* **Tarefa proposta A**: Indique se cada afirmação concorda com o excerto da página, respondendo sim ou não e citando as palavras decisivas do excerto: (i) o acórdão foi votado por unanimidade; (ii) a decisão foi de revista improcedente; (iii) o sumário afirma que o embargado fica impedido de invocar a extemporaneidade dos embargos na contestação.

Acórdão do Supremo Tribunal de Justiça
Processo:
2394/21.5T8ACB-A.C1.S1
Nº Convencional: 6.ª SECÇÃO
Relator: LUIS CORREIA DE MENDONÇA
Descritores: EMBARGOS DE TERCEIRO
TEMPESTIVIDADE
OMISSÃO DE PRONÚNCIA
Data do Acordão: 05/14/2024
Votação: UNANIMIDADE
Texto Integral: S
Privacidade: 1
Meio Processual: REVISTA
Decisão: REVISTA PROCEDENTE.
Sumário :

I- O não conhecimento da extemporaneidade dos embargos de terceiro no despacho liminar não veda a que o embargado a possa invocar na contestação e que o juiz a venha a conhecer em decisão ulterior, por natureza não liminar.

* **Tarefa proposta B**: Apresente como lista JSON de strings as linhas do conjunto de dados, uma string por linha e sem linhas em branco. Comece na linha que contém "marts 2018 (12, 581)" e termine depois da linha que contém "Praktisk Onsdag (15, 198)", incluindo ambas.

Registos de uma recolha de dados:
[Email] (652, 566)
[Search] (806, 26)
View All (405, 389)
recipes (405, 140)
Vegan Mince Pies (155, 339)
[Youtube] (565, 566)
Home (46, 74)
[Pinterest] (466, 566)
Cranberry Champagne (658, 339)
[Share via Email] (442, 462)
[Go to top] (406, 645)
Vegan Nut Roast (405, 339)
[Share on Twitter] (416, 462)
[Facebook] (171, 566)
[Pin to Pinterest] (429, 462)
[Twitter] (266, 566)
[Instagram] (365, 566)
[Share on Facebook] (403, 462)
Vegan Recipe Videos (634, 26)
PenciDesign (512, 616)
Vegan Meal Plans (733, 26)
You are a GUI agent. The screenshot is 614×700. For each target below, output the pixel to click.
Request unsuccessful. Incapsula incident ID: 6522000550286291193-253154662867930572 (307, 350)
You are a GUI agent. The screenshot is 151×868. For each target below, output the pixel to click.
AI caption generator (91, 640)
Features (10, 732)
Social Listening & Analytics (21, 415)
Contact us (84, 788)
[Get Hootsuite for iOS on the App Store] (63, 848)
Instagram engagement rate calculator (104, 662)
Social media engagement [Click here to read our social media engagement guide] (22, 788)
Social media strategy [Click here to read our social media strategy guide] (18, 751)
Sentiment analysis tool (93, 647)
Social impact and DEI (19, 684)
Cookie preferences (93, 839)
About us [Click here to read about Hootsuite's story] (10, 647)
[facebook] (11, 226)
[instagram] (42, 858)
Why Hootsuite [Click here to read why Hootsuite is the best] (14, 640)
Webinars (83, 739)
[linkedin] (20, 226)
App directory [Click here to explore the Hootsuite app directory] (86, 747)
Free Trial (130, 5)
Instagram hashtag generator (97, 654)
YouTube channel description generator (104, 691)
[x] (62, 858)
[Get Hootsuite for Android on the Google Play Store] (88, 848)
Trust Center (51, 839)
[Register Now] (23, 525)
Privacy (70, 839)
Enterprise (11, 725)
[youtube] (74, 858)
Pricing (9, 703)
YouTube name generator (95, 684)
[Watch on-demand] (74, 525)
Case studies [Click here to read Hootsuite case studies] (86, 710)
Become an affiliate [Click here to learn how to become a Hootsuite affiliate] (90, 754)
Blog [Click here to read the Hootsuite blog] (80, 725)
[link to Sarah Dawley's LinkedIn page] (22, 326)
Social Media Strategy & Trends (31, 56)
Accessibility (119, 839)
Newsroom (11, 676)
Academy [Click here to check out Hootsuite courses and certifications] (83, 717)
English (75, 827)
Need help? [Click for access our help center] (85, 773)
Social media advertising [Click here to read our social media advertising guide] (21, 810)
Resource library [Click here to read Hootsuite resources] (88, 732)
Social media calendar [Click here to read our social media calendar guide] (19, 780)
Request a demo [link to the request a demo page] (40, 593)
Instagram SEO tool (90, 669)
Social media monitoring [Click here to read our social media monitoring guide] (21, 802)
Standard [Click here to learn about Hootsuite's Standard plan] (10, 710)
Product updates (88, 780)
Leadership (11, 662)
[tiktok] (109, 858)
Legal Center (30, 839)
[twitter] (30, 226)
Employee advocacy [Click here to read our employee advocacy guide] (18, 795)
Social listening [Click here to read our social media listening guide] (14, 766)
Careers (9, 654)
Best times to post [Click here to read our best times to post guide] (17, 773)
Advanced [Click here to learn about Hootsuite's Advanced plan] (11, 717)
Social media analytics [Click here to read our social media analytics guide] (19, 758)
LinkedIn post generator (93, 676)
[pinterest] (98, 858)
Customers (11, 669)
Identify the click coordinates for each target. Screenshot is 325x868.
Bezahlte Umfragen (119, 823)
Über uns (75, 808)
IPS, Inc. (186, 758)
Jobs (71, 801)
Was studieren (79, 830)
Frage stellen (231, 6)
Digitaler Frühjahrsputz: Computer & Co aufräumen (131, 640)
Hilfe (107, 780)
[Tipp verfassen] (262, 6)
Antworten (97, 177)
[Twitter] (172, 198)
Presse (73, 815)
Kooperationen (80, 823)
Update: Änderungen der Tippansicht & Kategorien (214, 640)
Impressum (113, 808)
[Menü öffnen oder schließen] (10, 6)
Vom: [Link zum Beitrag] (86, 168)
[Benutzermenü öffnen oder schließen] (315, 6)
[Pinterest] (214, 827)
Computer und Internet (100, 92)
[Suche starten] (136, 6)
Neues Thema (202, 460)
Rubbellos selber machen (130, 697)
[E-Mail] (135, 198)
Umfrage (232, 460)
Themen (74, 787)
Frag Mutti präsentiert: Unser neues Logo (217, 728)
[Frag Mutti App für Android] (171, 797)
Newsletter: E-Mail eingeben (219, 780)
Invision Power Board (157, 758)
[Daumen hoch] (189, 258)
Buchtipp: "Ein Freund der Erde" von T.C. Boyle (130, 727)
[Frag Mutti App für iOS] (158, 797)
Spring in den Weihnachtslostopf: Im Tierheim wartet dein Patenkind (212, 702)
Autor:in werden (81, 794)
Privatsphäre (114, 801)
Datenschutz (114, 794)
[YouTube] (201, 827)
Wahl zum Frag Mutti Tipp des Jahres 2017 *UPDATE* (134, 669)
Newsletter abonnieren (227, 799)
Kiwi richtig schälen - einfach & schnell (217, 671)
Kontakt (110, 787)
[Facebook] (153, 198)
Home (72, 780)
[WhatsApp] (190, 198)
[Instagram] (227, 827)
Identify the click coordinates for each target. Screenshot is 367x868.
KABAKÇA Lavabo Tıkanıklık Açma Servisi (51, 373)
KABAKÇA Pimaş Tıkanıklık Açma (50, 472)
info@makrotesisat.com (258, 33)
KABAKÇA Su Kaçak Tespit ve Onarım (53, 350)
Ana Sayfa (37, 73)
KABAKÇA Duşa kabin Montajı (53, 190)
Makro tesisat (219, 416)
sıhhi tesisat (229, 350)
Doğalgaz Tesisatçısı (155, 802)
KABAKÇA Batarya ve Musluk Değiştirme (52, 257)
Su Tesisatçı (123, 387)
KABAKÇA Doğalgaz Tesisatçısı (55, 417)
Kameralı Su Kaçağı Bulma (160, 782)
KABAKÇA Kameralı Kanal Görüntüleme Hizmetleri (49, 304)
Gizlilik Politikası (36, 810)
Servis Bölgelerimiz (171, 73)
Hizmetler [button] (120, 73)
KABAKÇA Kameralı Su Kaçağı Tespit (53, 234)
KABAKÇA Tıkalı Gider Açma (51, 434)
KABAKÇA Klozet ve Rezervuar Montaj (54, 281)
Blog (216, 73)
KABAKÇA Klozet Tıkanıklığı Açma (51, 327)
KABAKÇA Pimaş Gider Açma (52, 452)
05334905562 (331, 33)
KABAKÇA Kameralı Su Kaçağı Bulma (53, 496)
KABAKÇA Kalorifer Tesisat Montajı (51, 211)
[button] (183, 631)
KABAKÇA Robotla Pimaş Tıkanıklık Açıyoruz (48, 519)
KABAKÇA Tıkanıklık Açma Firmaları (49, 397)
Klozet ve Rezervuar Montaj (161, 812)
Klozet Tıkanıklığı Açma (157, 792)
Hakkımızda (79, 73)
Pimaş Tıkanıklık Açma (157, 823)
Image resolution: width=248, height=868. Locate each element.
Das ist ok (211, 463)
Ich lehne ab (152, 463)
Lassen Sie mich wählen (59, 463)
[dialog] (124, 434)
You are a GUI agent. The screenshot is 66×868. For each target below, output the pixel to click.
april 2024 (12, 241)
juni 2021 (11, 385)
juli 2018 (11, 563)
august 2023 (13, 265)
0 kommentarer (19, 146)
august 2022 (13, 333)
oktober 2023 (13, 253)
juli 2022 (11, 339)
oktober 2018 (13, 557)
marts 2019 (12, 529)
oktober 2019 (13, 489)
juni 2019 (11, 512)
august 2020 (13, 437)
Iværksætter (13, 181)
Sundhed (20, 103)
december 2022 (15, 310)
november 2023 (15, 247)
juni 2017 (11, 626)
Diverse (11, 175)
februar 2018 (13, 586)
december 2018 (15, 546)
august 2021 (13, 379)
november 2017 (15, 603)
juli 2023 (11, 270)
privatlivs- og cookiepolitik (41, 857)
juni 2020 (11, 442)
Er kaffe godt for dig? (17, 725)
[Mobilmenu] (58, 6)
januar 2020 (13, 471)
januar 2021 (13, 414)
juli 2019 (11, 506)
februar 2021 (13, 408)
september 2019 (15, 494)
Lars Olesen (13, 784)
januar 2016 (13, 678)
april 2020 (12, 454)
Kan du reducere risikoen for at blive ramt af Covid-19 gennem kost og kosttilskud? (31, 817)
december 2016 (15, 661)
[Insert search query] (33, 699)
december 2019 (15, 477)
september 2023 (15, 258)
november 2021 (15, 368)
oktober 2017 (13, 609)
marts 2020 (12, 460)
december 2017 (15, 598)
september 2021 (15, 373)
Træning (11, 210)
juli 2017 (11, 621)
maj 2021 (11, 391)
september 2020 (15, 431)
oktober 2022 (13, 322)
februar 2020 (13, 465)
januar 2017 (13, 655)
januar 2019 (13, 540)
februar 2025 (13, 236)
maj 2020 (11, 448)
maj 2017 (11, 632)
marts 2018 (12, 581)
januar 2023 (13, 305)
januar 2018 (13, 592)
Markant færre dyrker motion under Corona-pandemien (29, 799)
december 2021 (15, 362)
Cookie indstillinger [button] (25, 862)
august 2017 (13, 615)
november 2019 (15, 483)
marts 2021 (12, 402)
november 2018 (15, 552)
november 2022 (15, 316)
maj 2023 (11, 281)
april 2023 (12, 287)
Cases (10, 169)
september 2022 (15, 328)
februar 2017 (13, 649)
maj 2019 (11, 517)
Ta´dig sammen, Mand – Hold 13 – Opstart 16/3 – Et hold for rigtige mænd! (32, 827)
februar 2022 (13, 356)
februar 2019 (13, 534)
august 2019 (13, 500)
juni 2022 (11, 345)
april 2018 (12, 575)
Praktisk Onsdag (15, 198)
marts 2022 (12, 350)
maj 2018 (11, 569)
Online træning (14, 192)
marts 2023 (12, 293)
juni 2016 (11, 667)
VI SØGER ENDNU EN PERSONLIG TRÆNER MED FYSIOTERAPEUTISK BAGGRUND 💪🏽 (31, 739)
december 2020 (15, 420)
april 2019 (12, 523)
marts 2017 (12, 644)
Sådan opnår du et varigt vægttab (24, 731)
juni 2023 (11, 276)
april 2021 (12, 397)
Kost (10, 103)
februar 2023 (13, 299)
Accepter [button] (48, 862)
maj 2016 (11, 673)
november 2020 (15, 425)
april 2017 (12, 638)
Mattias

* **Resolução A**:
(i) Sim: "Votação: UNANIMIDADE".
(ii) Não: "Decisão: REVISTA PROCEDENTE."
(iii) Não: "não veda a que o embargado a possa invocar na contestação".

* **Resolução B**:
[
  "marts 2018 (12, 581)",
  "januar 2023 (13, 305)",
  "januar 2018 (13, 592)",
  "Markant færre dyrker motion under Corona-pandemien (29, 799)",
  "december 2021 (15, 362)",
  "Cookie indstillinger [button] (25, 862)",
  "august 2017 (13, 615)",
  "november 2019 (15, 483)",
  "marts 2021 (12, 402)",
  "november 2018 (15, 552)",
  "november 2022 (15, 316)",
  "maj 2023 (11, 281)",
  "april 2023 (12, 287)",
  "Cases (10, 169)",
  "september 2022 (15, 328)",
  "februar 2017 (13, 649)",
  "maj 2019 (11, 517)",
  "Ta´dig sammen, Mand – Hold 13 – Opstart 16/3 – Et hold for rigtige mænd! (32, 827)",
  "februar 2022 (13, 356)",
  "februar 2019 (13, 534)",
  "august 2019 (13, 500)",
  "juni 2022 (11, 345)",
  "april 2018 (12, 575)",
  "Praktisk Onsdag (15, 198)"
]